» THE TASK:
Copy each line of the following data that contains "field".

======

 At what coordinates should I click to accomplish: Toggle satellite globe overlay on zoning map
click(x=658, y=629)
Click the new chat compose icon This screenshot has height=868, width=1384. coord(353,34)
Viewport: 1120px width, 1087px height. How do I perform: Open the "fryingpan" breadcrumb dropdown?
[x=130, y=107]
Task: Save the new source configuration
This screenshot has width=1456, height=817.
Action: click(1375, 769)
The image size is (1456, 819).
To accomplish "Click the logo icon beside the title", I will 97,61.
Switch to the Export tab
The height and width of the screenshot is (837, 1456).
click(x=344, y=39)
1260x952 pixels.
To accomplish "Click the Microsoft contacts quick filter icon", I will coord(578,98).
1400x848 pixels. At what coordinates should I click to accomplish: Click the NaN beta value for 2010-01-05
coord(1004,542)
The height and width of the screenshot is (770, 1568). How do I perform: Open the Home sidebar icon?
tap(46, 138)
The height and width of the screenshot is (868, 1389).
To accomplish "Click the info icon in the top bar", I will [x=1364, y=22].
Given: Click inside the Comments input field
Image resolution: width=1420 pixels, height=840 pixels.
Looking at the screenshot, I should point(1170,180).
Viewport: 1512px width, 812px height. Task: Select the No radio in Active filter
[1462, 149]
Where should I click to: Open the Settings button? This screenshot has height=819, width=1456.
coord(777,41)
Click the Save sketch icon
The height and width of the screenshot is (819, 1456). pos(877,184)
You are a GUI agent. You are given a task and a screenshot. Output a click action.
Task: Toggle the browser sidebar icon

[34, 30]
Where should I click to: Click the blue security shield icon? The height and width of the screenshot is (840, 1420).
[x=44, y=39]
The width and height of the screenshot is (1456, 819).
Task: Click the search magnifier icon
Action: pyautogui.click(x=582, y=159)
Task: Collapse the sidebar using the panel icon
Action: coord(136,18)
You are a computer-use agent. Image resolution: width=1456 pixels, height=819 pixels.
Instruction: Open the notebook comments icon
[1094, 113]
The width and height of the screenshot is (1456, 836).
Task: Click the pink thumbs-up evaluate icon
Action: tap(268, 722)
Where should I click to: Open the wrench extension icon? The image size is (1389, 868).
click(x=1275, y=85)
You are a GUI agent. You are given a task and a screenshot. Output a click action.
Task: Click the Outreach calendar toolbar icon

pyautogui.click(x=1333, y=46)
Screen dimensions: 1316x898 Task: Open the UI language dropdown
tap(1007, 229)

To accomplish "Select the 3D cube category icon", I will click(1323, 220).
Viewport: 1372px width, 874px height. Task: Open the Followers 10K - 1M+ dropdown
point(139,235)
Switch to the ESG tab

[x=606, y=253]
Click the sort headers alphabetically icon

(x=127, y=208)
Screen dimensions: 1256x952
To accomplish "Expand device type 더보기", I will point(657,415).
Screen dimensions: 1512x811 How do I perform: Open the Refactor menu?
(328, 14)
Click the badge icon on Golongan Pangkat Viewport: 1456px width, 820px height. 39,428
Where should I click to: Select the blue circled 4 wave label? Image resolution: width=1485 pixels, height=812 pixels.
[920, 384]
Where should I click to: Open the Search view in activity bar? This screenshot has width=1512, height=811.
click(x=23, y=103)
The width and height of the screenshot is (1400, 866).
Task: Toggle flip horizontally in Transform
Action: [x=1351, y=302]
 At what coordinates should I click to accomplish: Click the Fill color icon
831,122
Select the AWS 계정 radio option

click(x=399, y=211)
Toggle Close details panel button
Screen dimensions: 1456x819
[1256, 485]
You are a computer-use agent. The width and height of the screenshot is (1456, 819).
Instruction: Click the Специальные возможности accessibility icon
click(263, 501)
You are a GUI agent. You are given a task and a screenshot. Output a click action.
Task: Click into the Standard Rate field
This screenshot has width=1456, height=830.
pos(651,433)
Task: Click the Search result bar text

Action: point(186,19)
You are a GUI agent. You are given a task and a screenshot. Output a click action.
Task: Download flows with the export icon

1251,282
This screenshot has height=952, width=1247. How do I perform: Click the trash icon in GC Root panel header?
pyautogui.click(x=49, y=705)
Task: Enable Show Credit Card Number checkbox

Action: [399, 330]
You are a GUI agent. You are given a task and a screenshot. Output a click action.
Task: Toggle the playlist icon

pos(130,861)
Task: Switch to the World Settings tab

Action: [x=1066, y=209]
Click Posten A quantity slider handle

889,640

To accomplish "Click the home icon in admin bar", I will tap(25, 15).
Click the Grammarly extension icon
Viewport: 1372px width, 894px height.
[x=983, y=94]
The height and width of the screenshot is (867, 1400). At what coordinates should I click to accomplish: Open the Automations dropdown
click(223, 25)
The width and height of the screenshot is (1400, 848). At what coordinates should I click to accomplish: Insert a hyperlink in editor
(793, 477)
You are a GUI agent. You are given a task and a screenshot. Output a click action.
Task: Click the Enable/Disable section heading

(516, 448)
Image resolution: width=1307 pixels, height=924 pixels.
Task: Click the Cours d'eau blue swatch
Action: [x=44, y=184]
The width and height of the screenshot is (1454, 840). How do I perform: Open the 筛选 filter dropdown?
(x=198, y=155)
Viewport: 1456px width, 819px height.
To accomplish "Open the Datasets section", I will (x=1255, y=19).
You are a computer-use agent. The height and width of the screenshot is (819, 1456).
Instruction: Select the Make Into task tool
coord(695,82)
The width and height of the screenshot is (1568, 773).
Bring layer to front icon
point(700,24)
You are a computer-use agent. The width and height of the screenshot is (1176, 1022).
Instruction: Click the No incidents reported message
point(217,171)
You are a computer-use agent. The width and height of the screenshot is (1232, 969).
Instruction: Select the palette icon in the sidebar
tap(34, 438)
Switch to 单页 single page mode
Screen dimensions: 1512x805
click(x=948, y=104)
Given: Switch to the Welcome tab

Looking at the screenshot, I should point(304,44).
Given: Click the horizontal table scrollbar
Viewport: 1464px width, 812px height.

======

» RESPONSE AREA:
Given: Click inside the Comments input field
Task: Click into the Standard Rate field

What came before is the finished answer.